Saat sidang putusan itu, kuasa hukum pemohon sempat melakukan interupsi terkait status kekerabatan Anwar dengan putra sulung Presiden Joko Widodo (Jokowi), Gibran Rakabuming Raka. Namun, interupsi itu dipotong Anwar karena sedang pembacaan sidang putusan.

"Kalau sidang putusan begini, enggak ada interupsi," kata Anwar yang lalu melanjutkan kembali sidang pembacaan putusan tersebut.

Usai pembacaan putusan, Wakil Ketua MK menegaskan kepada kuasa hukum pemohon bahwa di dalam sidang putusan itu tak ada interupsi. Sementara itu keberatan, kata dia, disampaikan setelahnya lewat jalur lain untuk ditindaklanjuti.

"Tidak perlu ditanggapi [pernyataannya]," tegas Saldi kepada kuasa hukum pemohon yang akan bersuara.

Perkara ini diajukan pada 18 Agustus 2023. Lalu, memasuki tahap sidang pemeriksaan pendahuluan pada 18 September.

Kemudian berlanjut pada sidang perbaikan permohonan pada 2 Oktober.

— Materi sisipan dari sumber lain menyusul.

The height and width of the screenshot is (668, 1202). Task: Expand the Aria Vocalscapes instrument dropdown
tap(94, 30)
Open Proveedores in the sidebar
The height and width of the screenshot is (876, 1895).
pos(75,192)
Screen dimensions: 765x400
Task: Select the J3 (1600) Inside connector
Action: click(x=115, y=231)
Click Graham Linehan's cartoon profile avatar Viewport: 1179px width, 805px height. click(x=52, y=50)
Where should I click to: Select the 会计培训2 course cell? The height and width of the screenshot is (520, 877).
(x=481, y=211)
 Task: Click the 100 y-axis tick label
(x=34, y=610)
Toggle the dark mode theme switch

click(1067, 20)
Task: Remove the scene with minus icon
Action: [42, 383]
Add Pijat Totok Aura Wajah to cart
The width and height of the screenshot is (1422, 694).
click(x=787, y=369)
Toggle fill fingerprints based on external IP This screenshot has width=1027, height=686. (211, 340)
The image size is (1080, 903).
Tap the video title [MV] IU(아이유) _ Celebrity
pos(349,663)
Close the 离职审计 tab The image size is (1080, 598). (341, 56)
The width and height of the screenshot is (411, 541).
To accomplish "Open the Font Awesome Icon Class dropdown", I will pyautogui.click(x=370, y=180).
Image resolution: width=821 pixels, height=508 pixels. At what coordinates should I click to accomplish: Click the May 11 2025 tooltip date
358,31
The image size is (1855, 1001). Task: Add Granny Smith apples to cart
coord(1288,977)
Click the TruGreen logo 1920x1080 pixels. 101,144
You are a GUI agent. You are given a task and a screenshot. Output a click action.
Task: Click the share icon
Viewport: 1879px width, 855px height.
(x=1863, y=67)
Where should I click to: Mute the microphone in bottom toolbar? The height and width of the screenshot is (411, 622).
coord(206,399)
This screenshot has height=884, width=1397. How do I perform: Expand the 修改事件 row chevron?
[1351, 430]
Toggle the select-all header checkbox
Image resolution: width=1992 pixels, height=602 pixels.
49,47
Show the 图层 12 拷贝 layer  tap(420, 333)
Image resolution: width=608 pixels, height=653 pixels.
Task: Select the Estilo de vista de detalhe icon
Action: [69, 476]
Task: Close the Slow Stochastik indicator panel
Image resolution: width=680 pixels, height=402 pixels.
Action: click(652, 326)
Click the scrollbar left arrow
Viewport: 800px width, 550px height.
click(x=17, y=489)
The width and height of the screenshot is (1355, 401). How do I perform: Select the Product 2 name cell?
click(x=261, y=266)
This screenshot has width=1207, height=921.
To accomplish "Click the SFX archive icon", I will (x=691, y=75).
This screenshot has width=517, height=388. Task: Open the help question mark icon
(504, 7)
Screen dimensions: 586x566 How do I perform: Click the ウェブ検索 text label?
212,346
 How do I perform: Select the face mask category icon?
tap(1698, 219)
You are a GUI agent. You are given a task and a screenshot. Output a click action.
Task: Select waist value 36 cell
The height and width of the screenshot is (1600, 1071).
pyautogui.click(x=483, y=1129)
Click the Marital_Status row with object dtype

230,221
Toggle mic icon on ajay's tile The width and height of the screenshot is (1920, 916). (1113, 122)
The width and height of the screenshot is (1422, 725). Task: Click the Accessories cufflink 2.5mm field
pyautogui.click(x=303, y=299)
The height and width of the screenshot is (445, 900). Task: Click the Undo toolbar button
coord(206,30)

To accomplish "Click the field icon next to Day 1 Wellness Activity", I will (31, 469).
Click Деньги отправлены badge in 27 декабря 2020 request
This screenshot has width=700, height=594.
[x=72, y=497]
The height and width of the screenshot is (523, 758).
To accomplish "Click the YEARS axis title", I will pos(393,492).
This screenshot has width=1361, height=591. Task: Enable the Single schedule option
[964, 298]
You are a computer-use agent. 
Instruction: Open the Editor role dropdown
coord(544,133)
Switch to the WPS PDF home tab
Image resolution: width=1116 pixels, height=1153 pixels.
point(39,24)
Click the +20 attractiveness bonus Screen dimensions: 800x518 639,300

Petitum pemohon adalah meminta MK menyatakan Pasal 169 huruf (d) UU Pemilu tidak mempunyai kekuatan hukum mengikat secara bersyarat sepanjang tidak dimaknai, "Tidak pernah mengkhianati negara, tidak pernah melakukan tindak pidana korupsi, tidak memiliki rekam jejak melakukan pelanggaran Hak Asasi Manusia yang berat masa lalu, bukan orang yang terlibat dan/atau menjadi bagian peristiwa penculikan aktivis pada tahun 1998, bukan orang yang terlibat dan/atau pelaku penghilangan orang secara paksa, tidak pernah melakukan tindak pidana genosida, bukan orang yang terlibat dan/atau pelaku kejahatan terhadap kemanusiaan dan tindakan yang anti demokrasi, serta tindak pidana berat lainnya".

Selain itu, pemohon meminta MK menyatakan Pasal 169 huruf q UU Pemilu tidak mempunyai kekuatan hukum mengikat secara bersyarat sepanjang tidak dimaknai "berusia paling rendah 40 tahun dan paling tinggi 70 tahun pada proses pemilihan".

MK sebelumnya telah memutus sejumlah permohonan yang berkaitan dengan syarat usia minimal.

Putusan MK Nomor 90/PUU-XXI/2023 menyatakan syarat usia capres-cawapres yang semula "berusia paling rendah 40 tahun" menjadi "berusia paling rendah 40 tahun atau pernah/sedang menduduki jabatan yang dipilih melalui pemilihan umum termasuk pemilihan kepala daerah".